Enough about and from psychopaths. Enough about psychopathic fantasies of power and prestige. Enough fantasies of all the would be psychopaths. Nothing really wrong with being a psychopath or being a psychopath groupie (Toby), but reading about it does get old fast, and a little of it goes a long way. I never intended this space to be psychopath central.
Enough of the god bull**** too. That conversation never goes anywhere. If you like bronze age mythology, fine, but please don't try to defend it. Be honest with yourself: you believe it because you are afraid to die, and like imagining a so-called "afterlife." What a crock. The talking snake and all the rest of it is obvious nonsense. Even little children reject it.
Please, let's discuss life and love in the here and now, not who is better than whom. When you claim superiority you confess your fear of inferiority. A first year psychology student knows that much.

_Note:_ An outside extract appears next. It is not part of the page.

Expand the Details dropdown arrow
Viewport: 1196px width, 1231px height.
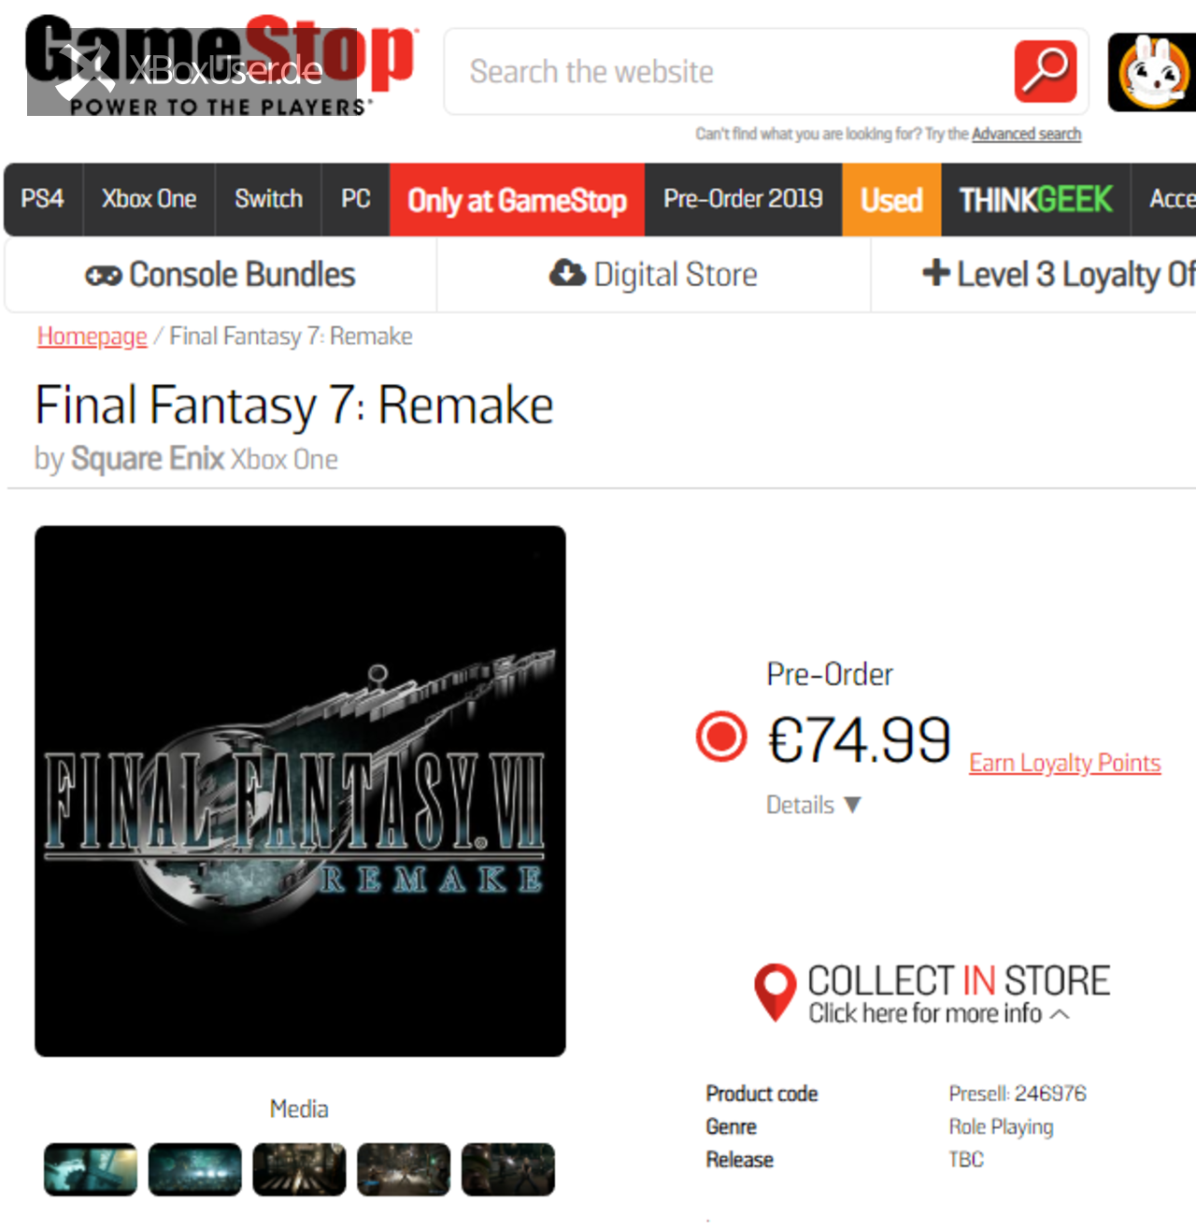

I didn't want to tell my children that Santa existed at first, but my wife managed to persuade me. -_-
I love my wife; we can have arguments, or 'heated debates', forgive eachother, get along, and start again. :)
Gets on my nerves, but I really can't remember a time I've won an argument with her, I'll often keep arguing long after I realise I have lost... :)

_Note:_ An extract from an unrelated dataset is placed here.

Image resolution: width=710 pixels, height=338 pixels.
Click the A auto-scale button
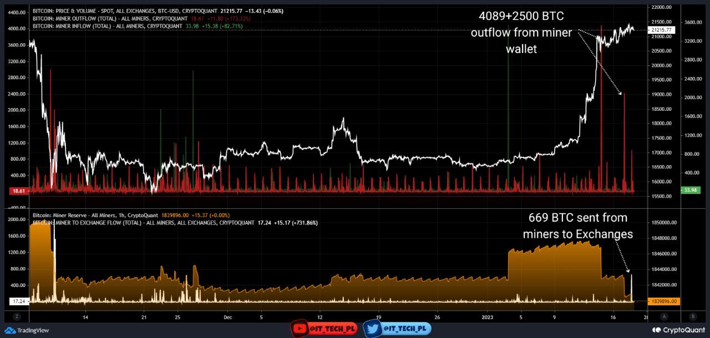pyautogui.click(x=664, y=317)
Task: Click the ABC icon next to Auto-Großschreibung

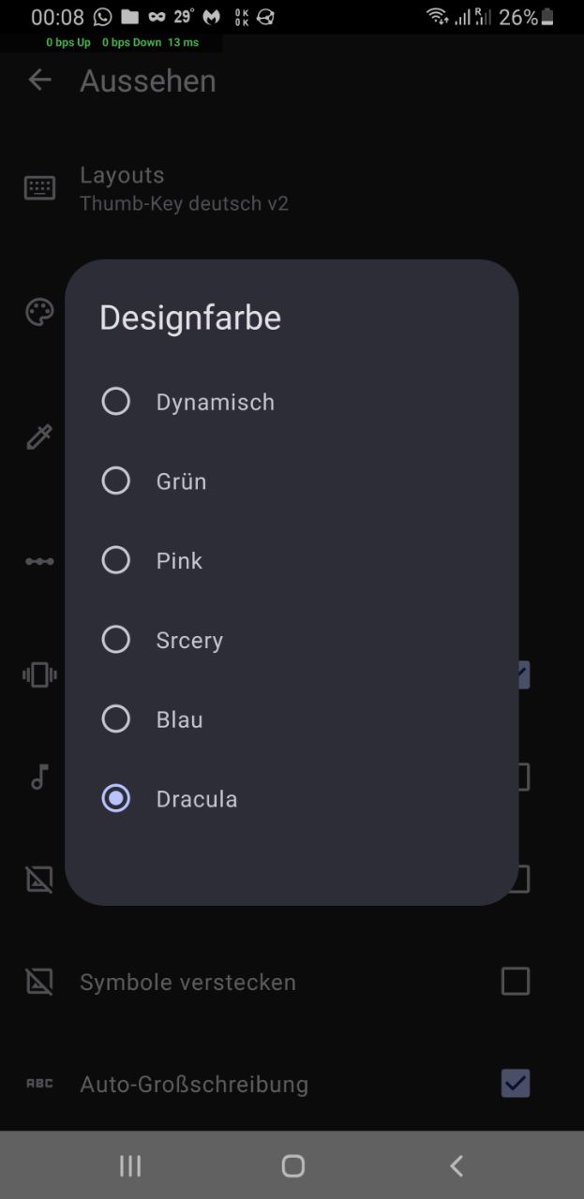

Great post, Doctor R. I check in here everyday and was also getting very tired of the proud, boastful so-call psychopaths. As you said, Doctor, nothing wrong with being a psychopath. . . that's just the way you were born. But when swagger and show off about your "freedom", it is obvious to everyone that you are completely hung up on yourself and your supposed "superiority" which really means you are afraid that you are just another ordinary idiot.
And the rest of you begging whitewolf not to leave. What a bunch of asslickers. No wonder wolf feels so special, you are all licking his ass for him.
I asked him not to leave as I find him interesting, funny and I enjoy (most) of his random posts.
Thanks, Toby. You are not too bad yourself.
Right on, Unknown. Say more please.
Well perhaps it's just for more sexual creatures. Sex is a pleasure to most. Something that should be enjoyed. I'm sure Arab women disagree. They get fixed just to make sure they don't get out of hand. How sad. Then again.. Most of the world is MAE dominated. Asian nations, India, all the muslims, south America and even Africa but thats no surprise.
So really where you come from determines many aspects of how you interput things. Meaning.. weren't not all going to agree on anything and even if we did our perception of that agreement would be different. To each their own.
But I know that most of you are somewhat of a western culture.